En Jean Santeuil, Proust quiso entregarse por completo a decir el eco levantado en su alma por las sensaciones y recuerdos del tiempo ido. «Para Marcel Proust -dice Carmen Castro-, el único modo de vivir su vida es vivirla escribiendo, esto es, novelando». Y el libro de la señora Castro, redactado en 1951, con anterioridad a la publicación de esta primera tentativa novelesca, lejos de quedar maltrecho (según suele ocurrir cuando sobreviene una obra inédita del porte de la comentada), encuentra confirmación en esas páginas que la autora sólo fragmentariamente conocía. Y si el Santeuil como obra literaria resulta muy inferior a la Recherche, como documento revelador del ser proustiano y del progreso de su arte es impagable.

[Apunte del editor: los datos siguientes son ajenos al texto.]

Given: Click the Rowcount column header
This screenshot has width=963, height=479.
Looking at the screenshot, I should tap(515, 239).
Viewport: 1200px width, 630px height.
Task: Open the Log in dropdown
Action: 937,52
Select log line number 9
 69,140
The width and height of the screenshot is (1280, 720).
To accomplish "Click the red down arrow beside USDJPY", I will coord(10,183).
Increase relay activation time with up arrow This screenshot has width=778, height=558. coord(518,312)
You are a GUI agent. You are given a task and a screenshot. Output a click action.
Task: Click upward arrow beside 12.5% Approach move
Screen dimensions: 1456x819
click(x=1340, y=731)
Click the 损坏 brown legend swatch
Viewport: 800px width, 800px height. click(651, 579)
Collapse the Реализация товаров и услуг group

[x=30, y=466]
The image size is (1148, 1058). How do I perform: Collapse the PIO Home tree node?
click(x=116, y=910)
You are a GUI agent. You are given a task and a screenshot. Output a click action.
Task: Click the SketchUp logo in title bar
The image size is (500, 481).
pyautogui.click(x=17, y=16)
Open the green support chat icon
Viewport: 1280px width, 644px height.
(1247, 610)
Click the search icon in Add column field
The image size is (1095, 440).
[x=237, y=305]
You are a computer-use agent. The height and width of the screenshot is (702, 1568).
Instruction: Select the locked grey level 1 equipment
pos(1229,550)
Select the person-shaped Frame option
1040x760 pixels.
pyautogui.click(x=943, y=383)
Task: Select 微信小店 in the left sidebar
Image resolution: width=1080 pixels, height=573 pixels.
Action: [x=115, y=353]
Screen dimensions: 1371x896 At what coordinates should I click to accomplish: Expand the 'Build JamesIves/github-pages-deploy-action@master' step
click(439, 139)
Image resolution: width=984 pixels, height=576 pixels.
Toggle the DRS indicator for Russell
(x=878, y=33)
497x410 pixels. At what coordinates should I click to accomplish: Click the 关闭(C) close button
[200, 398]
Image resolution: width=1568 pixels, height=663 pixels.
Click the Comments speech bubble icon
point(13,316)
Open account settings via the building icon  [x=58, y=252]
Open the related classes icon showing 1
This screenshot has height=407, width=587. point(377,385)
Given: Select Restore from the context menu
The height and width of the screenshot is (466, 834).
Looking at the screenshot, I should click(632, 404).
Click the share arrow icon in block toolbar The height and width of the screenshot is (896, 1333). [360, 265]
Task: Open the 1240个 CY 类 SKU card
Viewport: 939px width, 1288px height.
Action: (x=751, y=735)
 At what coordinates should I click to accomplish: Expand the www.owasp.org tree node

No es posible, creo, discutir la conveniencia de su publicación. En el prólogo plantea Maurois el problema -si de problema se trata-: la opinión adversa alega la conveniencia de no mermar la grandeza del genio por la difusión de textos inmaturos en que no se revela, y el respeto a la voluntad del autor, que había optado por olvidar estas páginas. ¿Quedará Proust disminuido por el Santeuil? Absurda hipótesis. ¿Quiso olvidarlo? No es seguro: rompió las cuartillas, pero no las destruyó, y rotas, las conservó. ¿Cómo saber cuál era su pensamiento y cuál su deseo? Maurois sostiene que, presentada la novela como lo que es, esbozo y no obra acabada, tiene tanto interés como el boceto en comparación con el cuadro y permite «el estudio de la formación del genio», sin dañar su prestigio. «Colocar la primera Educación sentimental al lado de la segunda, o Las Miserias al lado de Los Miserables, me parece una empresa útil y loable», dice.

Estoy de acuerdo. Además, no siempre el autor es buen juez en su propia causa. Si Max Brod, amigo y testamentario de Franz Kafka, hubiera respetado la voluntad de éste y destruido los papeles inéditos que dejó a su muerte, se habría perdido una de las obras más importantes del siglo. El caso del Jean Santeuil no es igual; su interés estriba en que aclara la formación y evolución de un gran novelista, sorprendido en agraz, cuando sus dones apuntaban y su inteligencia buscaba forma en que poder expresarse. Más adelante, tras estudiar el manuscrito críticamente, sin duda será preciso rectificar la ordenación de los materiales propuesta por el señor de Fallois. Desde ahora, gracias a su diligencia, contamos con un libro que esclarece cómo el mundano cronista de Le Figaro se convirtió en el genial autor de En busca del tiempo perdido.